## [What needs to be done]
Can you set down, word for word, the stretch of the matrix group passage below from "Over the real" through "one natural identification."?

** Begin Document extract **

This sequence splits by taking any matrix with determinant −1, for example the diagonal matrix $(-1, 1, \dots, 1).$ If $n = 2k + 1$ is odd, the negative identity matrix $-I$ is in SL^{±}(n,F) but not in SL(n,F) and thus the group splits as an internal direct product $\operatorname{SL}^\pm(2k + 1, F) \cong \operatorname{SL}(2k + 1, F) \times \{\pm I\}$. However, if $n = 2k$ is even, $-I$ is already in SL(n,F) , SL^{±} does not split, and in general is a non-trivial group extension.

Over the real numbers, SL^{±}(n, R) has two connected components, corresponding to SL(n, R) and another component, which are isomorphic with identification depending on a choice of point (matrix with determinant −1). In odd dimension these are naturally identified by $-I$, but in even dimension there is no one natural identification.

** End Document extract **
** Begin Data **

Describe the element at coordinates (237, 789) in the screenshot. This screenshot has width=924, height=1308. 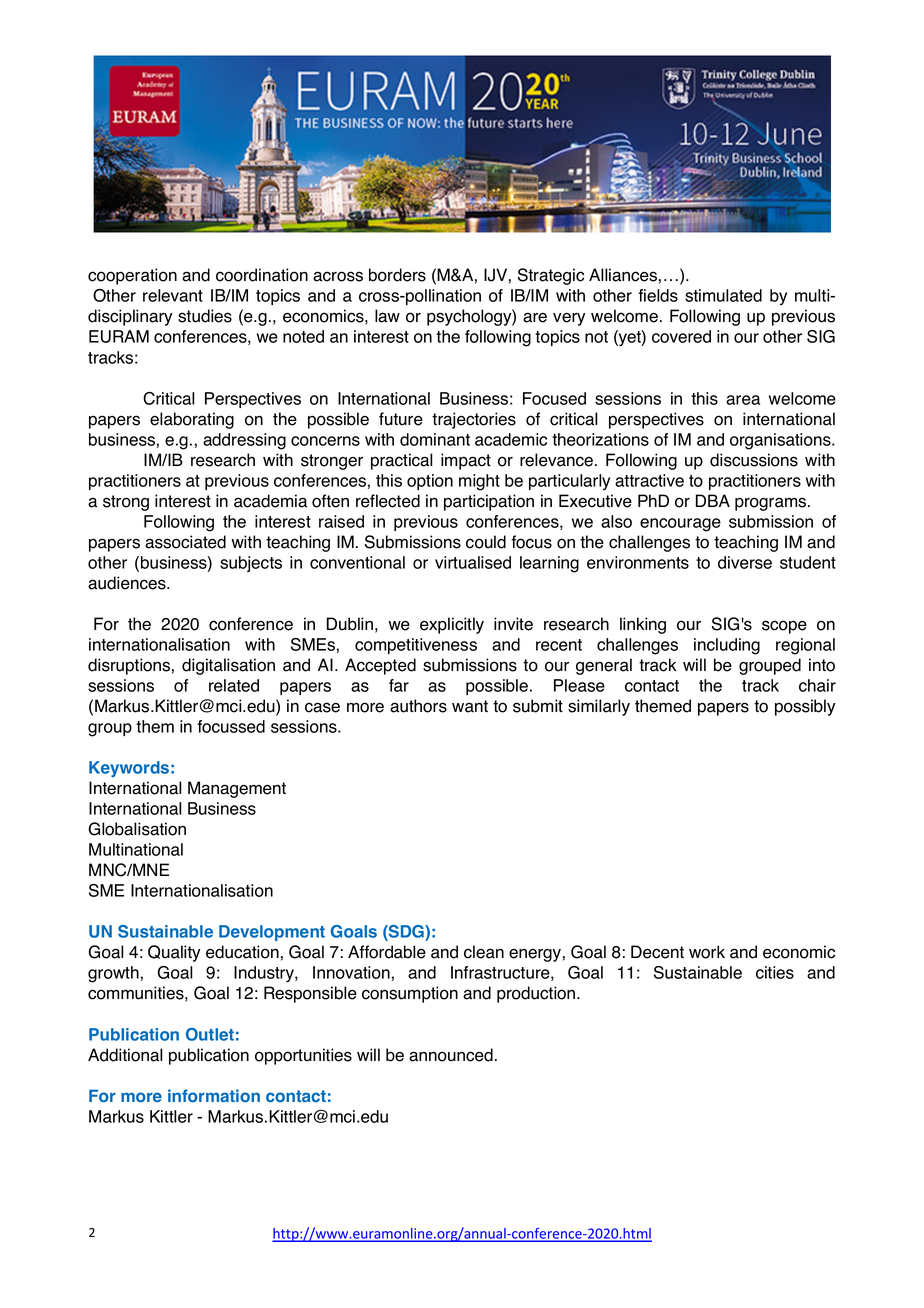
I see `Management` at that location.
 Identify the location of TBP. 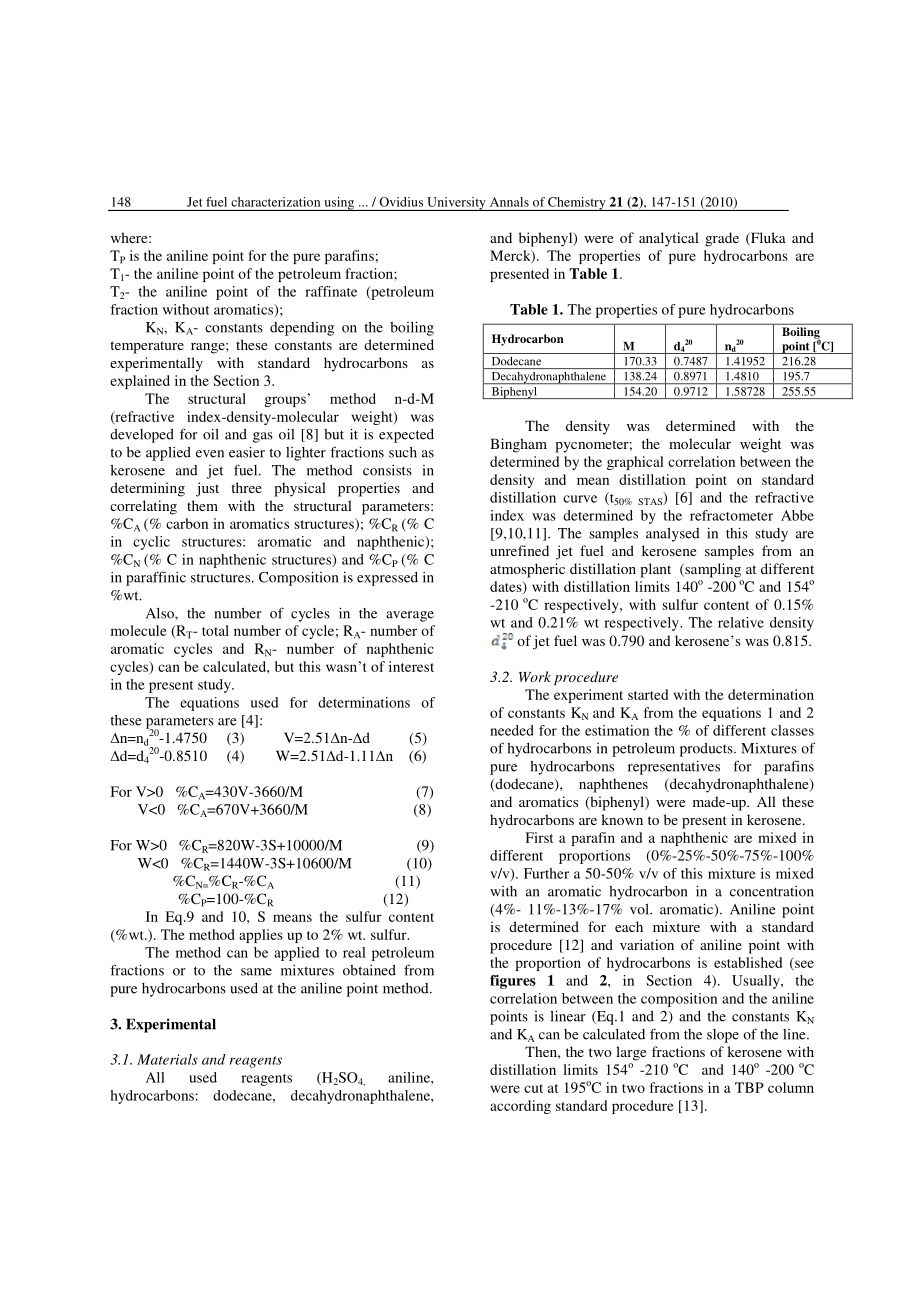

** End Data **

## [Complete output]
Over the real numbers, SL^{±}(n, R) has two connected components, corresponding to SL(n, R) and another component, which are isomorphic with identification depending on a choice of point (matrix with determinant −1). In odd dimension these are naturally identified by $-I$, but in even dimension there is no one natural identification.